New Analysis by Go.Compare Home Insurance has found that the cost of owning a home is unaffordable for single first-time buyers.

If they make it onto the property ladder, new homeowners must budget for mortgage repayments and additional costs, which are estimated to total just under £2,000 per month.

Estimates for running fees, including 90% LTV mortgage repayments for the average first-time buyer house price, plus bills and maintenance costs would total £1949 per month. Yet, the typical first-time buyer takes home just £1648, leaving them with around £300 left to find every month.

This picture looks even worse for female solo first-time buyers, who earn just £1541 per month on average, meaning owning a home would take up 126% of their salary. The average single male first-time buyer fared better, but would still not earn enough to cover the costs, which are equal to 109% of his average salary.

For two young people looking to purchase a home together, the outlook is better.
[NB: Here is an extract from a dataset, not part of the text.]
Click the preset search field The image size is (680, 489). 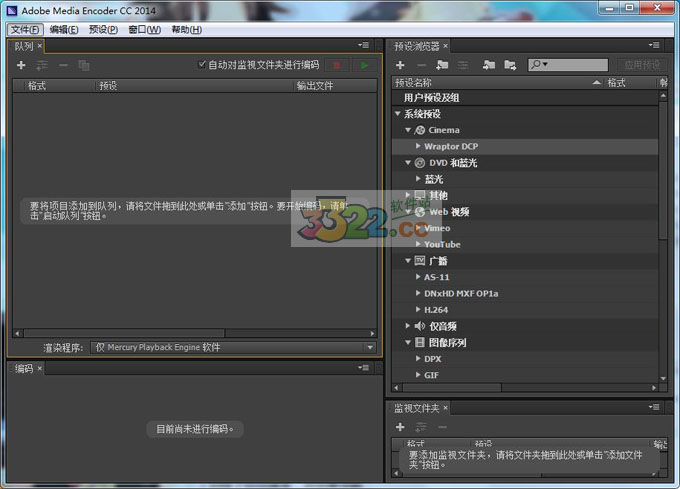pos(560,65)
However, total running fees for the average couple of first-time buyers still equate to 58% of their combined net income each month.

The average first-time buyer mortgage makes up a huge part of this. The analysis used Go.Compare’s mortgage calculator to uncover the average monthly repayment. For solo homeowners, mortgage costs would consume 78% of their net monthly income - 72% for a male and 83% for a female.

Bills and unexpected extras such as maintenance and repairs are also included in the calculations. The insurance comparison site found that based on the average first-time buyer's house price, maintenance and repair costs could reach just under £200 each month, or 10% of the total monthly fee.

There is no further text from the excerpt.